Can you conclude that you failed to reject the null hypothesis? And if you expected to reject the null hypothesis, isn’t that failure meaningful? (Note that my language carefully included the confidence value.)
As a general comment, this is why the Bayesian approach is much more amenable to knowledge-generation than the frequentist approach. The statement “the hyperactivity increase in the experimental group was 0.36+/-2.00, and that range solidly includes 0” (with the variance of that estimate pulled out of thin air) is much more meaningful than “we can’t be sure it’s not zero.”
I agree with the second sentence, and the first might be true, but the second isn’t evidence for the first; interval estimation vs. hypothesis testing is an independent issue to Bayesianism vs. frequentism. There are Bayesian hypothesis tests and frequentist interval estimates.
Agreed that both have those tools, and rereading my comment I think “approach” may have been a more precise word than “statistics.” If you think in terms of “my results are certain, reality is uncertain” then the first tool you reach for is “let’s make an interval estimate / put a distribution on reality,” whereas if you think in terms of “reality is certain, my results are uncertain” then the first tool you reach for is hypothesis testing. Such defaults have very important effects on what actually gets used in studies.
To me, but not to the theoretical foundations of the method employed.

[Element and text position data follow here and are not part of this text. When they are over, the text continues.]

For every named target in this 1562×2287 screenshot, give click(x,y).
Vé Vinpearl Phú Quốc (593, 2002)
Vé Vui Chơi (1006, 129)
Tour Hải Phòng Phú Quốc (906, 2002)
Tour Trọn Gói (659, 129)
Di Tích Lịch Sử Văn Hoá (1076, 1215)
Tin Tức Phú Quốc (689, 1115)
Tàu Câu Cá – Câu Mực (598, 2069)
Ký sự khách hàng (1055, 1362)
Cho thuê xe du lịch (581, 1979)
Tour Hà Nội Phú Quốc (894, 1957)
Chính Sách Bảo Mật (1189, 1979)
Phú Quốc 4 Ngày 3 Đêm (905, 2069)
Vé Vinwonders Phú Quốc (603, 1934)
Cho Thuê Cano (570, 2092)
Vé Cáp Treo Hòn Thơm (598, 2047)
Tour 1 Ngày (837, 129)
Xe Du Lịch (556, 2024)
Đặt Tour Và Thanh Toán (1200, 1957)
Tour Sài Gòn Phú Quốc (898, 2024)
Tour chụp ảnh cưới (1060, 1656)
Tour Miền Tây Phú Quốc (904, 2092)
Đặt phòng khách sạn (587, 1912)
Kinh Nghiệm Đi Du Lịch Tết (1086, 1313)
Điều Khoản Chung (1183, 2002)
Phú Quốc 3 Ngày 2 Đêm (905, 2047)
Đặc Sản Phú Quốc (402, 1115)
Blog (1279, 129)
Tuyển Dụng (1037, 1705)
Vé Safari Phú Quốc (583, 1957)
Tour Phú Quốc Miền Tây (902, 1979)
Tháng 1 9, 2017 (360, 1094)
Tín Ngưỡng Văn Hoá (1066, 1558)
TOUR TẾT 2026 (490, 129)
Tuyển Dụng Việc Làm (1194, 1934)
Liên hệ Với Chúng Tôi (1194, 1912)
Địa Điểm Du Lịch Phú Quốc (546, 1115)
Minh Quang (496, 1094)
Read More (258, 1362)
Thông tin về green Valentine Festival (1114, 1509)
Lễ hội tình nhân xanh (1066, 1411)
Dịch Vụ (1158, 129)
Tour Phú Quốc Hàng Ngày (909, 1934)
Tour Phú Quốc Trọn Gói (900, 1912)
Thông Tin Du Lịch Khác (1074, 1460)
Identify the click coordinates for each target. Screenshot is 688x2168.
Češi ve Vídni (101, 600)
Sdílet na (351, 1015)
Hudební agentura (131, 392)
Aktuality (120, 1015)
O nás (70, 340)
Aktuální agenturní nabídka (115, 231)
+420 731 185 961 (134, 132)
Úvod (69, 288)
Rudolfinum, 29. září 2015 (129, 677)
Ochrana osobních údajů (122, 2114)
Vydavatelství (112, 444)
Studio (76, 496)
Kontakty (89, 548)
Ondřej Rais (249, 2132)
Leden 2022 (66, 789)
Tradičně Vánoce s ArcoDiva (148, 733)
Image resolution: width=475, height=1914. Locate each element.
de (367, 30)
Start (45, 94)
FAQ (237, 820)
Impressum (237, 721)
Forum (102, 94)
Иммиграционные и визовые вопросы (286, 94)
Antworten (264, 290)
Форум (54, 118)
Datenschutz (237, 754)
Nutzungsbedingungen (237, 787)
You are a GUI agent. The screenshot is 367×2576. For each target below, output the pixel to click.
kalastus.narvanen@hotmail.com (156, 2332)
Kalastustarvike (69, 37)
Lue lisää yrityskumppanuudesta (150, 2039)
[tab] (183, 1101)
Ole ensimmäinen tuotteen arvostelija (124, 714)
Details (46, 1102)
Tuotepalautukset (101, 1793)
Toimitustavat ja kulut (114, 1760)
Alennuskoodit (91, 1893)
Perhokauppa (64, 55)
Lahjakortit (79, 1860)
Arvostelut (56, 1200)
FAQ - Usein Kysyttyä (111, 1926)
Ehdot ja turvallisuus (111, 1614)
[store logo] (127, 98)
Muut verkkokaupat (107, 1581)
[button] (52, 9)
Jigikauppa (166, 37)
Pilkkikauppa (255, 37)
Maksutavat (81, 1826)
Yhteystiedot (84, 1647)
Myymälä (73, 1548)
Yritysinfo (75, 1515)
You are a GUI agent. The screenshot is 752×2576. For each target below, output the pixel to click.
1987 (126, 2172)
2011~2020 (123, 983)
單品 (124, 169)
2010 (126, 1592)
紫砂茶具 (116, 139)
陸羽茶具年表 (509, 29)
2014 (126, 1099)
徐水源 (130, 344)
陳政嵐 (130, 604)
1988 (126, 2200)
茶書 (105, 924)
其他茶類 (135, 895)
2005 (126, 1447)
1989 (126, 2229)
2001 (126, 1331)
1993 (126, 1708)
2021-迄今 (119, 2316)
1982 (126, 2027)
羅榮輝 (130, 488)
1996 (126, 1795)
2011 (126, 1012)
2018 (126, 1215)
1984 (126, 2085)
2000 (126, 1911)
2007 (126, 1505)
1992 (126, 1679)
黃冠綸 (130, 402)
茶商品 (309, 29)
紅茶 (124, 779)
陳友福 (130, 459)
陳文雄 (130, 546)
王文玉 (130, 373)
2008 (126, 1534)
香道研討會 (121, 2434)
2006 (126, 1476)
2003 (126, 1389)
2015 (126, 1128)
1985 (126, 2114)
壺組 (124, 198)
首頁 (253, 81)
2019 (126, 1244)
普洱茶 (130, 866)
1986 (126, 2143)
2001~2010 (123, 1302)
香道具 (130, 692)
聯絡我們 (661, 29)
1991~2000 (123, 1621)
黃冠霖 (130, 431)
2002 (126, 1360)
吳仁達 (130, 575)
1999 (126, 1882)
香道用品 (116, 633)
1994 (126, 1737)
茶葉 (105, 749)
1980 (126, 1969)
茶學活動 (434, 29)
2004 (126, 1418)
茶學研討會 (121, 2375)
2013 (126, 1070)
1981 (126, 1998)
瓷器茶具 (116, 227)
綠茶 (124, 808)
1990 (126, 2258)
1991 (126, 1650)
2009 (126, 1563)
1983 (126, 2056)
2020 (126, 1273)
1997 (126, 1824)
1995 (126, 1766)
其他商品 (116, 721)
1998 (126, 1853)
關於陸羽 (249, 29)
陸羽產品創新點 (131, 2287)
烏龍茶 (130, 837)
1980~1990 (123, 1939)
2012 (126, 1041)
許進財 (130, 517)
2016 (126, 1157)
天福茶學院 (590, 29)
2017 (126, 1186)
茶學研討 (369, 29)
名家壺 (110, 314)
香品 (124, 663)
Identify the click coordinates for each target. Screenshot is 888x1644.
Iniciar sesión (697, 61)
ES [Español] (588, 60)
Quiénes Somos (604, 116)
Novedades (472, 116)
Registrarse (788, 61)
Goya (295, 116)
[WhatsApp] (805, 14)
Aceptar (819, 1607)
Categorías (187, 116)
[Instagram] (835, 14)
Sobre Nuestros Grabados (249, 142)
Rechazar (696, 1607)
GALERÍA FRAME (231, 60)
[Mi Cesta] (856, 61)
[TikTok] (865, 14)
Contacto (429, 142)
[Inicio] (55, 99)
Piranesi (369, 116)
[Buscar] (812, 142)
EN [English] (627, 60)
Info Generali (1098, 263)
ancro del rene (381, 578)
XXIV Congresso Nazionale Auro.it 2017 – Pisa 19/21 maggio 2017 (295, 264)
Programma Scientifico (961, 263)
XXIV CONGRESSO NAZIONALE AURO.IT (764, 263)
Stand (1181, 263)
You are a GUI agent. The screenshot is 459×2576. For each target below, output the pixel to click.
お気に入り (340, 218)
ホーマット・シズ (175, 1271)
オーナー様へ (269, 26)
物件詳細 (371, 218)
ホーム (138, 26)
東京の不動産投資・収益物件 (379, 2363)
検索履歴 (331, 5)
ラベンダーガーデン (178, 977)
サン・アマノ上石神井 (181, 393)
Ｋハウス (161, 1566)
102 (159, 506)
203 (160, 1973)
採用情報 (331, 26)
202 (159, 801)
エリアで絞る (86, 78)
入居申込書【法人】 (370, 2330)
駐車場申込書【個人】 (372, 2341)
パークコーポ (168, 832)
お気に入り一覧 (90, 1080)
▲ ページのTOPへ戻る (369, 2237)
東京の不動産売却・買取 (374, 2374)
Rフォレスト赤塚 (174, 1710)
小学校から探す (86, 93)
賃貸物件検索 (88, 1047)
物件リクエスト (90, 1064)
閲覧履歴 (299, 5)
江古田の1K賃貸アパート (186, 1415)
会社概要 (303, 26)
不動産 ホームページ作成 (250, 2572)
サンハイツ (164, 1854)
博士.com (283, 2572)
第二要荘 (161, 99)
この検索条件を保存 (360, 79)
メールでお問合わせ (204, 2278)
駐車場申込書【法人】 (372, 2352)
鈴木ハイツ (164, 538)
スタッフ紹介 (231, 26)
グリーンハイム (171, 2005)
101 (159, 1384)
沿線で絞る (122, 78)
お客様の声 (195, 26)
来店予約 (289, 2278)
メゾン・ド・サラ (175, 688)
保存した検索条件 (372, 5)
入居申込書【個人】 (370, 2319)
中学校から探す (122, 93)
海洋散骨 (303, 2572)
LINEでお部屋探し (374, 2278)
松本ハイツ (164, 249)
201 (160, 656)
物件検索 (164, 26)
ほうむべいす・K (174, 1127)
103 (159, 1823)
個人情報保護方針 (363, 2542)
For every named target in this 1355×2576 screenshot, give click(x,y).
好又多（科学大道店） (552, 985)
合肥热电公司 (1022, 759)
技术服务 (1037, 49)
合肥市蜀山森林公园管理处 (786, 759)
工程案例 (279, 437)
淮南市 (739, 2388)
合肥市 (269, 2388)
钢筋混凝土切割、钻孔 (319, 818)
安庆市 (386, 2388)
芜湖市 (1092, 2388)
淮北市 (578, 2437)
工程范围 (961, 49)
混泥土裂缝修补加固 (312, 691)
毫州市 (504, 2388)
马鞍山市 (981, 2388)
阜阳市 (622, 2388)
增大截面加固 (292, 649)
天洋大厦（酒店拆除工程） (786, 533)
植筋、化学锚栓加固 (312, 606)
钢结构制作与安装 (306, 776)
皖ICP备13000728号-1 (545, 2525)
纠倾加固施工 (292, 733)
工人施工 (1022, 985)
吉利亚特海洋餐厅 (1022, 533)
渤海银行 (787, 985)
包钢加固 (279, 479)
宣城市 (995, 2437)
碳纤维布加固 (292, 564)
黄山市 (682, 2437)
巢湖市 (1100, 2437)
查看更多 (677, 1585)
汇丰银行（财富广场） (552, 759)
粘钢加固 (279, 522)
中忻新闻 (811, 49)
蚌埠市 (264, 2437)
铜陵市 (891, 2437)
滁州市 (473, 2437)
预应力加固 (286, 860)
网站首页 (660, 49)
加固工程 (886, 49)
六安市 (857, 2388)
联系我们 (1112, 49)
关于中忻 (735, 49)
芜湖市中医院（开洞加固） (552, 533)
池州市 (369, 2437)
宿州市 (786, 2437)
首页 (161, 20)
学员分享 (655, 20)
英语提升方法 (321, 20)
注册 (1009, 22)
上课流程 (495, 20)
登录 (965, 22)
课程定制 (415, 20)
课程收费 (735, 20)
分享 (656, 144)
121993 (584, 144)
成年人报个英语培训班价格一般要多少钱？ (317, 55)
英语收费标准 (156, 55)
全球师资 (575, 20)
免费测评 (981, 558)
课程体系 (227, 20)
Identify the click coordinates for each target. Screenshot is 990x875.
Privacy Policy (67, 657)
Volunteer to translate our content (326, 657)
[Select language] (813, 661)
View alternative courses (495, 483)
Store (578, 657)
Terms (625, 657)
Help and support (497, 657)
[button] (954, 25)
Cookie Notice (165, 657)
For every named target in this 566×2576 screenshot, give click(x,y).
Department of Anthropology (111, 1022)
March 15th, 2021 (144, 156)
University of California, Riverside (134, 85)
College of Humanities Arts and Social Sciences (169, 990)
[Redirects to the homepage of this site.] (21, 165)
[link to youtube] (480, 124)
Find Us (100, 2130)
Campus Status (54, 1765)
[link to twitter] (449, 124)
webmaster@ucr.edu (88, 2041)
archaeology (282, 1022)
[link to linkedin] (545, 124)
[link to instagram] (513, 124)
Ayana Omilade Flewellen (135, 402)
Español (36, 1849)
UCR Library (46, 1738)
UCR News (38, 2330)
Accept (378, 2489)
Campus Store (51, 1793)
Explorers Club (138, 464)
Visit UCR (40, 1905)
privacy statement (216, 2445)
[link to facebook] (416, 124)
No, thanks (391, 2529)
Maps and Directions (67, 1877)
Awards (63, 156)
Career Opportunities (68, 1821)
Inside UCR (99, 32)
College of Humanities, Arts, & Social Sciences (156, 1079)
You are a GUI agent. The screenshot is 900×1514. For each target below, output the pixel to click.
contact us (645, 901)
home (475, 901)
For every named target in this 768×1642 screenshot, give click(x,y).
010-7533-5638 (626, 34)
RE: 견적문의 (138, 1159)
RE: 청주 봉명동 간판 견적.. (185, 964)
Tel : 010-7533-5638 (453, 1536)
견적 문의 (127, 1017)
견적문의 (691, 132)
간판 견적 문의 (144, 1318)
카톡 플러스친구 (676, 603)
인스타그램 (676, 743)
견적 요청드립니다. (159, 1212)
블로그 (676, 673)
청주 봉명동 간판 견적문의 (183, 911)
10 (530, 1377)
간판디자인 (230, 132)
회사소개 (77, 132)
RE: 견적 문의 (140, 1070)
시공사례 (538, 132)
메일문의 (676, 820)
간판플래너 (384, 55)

Hypothesis testing generally works sensibly because people smuggle in intuitions that aren’t part of the foundations of the method. But since they’re only smuggling things in under a deficient theoretical framework, they’re given to mistakes, particularly when they’re applying their intuitions to the theoretical framework and not the base data.
I agree with the later comment on Bayesian statistics, and I’d go further. Scatterplot the labeled data, or show the distribution if you have tons of data. That’s generally much more productive than any particular particular confidence interval you might construct.
It would be an interesting study generative study to compare the various statistical tests on the same hypothesis versus the human eyeball. I think the eyeball will hold it’s own.